-- Opening Marker --

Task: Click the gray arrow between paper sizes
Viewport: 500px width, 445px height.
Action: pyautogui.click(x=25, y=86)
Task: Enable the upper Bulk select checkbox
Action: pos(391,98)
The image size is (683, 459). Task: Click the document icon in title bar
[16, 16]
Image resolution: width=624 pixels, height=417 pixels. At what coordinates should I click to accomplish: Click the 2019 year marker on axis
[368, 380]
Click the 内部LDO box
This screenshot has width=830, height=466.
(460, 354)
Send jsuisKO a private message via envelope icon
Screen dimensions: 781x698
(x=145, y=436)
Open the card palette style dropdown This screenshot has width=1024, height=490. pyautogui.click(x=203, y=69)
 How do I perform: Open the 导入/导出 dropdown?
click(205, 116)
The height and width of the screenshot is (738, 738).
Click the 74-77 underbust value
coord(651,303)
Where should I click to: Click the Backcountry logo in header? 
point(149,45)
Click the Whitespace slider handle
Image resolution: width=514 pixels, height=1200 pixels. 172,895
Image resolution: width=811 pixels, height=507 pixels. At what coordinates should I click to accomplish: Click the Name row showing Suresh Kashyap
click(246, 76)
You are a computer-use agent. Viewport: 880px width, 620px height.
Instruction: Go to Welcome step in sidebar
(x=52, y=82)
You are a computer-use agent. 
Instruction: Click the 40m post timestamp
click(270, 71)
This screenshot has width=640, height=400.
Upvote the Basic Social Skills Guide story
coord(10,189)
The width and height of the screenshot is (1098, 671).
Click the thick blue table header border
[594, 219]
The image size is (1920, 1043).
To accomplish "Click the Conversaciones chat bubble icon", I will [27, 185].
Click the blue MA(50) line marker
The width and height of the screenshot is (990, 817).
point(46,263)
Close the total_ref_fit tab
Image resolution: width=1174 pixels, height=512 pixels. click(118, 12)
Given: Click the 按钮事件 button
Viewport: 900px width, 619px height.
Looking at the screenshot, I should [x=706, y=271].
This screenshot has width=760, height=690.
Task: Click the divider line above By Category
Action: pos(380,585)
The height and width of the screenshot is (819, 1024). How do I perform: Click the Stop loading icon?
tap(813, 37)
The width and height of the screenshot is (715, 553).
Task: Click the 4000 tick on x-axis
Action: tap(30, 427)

-- Closing Marker --

What to work on
Where does the word "computer" occur in the records? Return every line that holds it.

Task answer
You are a computer-use agent. Viewport: 880px width, 620px height.
You are a computer-use agent. 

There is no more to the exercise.